Activity:
Work through the records below and copy every line that includes "computer".

(Records excerpted from a collection)
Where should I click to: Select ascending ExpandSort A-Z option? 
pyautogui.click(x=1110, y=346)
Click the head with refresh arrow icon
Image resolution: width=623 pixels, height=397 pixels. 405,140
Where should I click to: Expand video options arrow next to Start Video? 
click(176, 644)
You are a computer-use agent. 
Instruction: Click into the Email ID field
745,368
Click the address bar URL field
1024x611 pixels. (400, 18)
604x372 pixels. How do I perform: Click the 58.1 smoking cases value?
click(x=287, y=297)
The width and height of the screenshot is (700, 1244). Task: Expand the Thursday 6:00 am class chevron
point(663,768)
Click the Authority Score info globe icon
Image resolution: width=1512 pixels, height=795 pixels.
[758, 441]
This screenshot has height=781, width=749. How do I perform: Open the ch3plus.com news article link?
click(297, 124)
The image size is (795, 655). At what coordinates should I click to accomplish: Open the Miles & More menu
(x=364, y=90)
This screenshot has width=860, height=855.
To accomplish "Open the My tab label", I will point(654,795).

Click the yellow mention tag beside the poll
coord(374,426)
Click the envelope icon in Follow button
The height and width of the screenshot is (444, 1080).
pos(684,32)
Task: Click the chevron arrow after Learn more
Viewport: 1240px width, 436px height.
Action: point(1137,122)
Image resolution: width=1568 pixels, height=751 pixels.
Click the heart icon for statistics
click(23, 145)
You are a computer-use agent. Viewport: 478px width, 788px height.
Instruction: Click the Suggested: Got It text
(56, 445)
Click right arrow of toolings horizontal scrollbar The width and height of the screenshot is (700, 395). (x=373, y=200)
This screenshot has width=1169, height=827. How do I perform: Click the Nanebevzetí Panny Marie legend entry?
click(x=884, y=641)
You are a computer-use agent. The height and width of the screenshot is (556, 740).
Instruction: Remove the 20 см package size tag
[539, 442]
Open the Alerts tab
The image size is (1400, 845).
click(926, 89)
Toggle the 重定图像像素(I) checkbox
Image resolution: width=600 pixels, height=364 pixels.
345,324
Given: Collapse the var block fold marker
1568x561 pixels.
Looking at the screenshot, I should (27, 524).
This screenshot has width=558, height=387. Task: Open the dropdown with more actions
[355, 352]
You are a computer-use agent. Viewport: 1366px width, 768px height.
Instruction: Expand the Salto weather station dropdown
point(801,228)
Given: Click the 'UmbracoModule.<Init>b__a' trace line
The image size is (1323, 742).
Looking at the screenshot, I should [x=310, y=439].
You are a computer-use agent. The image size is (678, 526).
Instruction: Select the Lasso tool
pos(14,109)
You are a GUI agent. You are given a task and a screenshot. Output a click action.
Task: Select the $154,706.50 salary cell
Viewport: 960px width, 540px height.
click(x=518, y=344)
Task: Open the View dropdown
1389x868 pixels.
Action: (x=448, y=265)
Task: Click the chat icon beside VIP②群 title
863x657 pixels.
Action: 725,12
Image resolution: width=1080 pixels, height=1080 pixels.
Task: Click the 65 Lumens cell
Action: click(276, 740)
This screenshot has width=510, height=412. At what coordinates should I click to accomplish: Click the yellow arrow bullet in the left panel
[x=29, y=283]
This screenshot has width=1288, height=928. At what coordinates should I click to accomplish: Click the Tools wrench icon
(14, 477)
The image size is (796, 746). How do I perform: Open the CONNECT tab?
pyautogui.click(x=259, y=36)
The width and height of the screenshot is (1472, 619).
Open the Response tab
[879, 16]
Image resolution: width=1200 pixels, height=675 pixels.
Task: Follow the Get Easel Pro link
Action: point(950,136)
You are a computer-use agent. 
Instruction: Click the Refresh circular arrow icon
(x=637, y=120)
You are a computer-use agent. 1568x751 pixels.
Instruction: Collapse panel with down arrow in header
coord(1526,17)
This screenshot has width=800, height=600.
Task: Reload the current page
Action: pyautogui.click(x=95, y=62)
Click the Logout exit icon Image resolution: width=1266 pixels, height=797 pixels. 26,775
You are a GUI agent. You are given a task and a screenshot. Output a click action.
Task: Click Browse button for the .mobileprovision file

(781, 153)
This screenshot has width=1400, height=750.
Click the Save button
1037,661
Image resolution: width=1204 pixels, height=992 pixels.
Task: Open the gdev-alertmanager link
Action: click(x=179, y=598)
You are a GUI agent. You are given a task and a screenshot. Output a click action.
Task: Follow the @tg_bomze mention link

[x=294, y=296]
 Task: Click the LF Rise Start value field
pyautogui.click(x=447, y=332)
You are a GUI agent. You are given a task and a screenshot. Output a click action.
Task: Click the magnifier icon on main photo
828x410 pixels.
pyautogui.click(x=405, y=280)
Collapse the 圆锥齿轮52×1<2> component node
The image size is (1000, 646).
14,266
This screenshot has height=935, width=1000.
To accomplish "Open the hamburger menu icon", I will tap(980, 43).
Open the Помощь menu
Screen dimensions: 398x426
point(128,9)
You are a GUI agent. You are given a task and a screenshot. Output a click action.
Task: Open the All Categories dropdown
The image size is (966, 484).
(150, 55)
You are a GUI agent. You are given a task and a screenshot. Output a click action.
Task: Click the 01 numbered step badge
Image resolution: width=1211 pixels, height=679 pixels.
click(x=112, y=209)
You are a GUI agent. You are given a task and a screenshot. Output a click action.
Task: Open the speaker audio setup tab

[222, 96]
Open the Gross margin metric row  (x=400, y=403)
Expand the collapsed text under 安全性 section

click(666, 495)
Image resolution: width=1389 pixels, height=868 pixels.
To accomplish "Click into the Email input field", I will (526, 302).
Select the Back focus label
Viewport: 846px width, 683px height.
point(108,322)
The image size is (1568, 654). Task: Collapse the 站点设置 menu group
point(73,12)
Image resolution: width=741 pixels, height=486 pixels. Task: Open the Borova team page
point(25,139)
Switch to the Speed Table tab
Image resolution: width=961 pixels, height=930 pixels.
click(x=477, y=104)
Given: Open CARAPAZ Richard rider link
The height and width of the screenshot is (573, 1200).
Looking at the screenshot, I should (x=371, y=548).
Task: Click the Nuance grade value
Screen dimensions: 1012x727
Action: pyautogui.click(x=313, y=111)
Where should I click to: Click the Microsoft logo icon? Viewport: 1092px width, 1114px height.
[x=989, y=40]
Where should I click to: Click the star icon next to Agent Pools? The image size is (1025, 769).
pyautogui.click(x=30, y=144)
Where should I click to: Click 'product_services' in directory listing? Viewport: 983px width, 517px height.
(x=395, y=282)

Exercise result:
You are a computer-use agent. 
You are a computer-use agent. Viewport: 478px width, 788px height.
You are a computer-use agent. The height and width of the screenshot is (556, 740).
You are a computer-use agent. Viewport: 1366px width, 768px height.
You are a computer-use agent. The image size is (678, 526).
You are a computer-use agent. 
You are a computer-use agent. 1568x751 pixels.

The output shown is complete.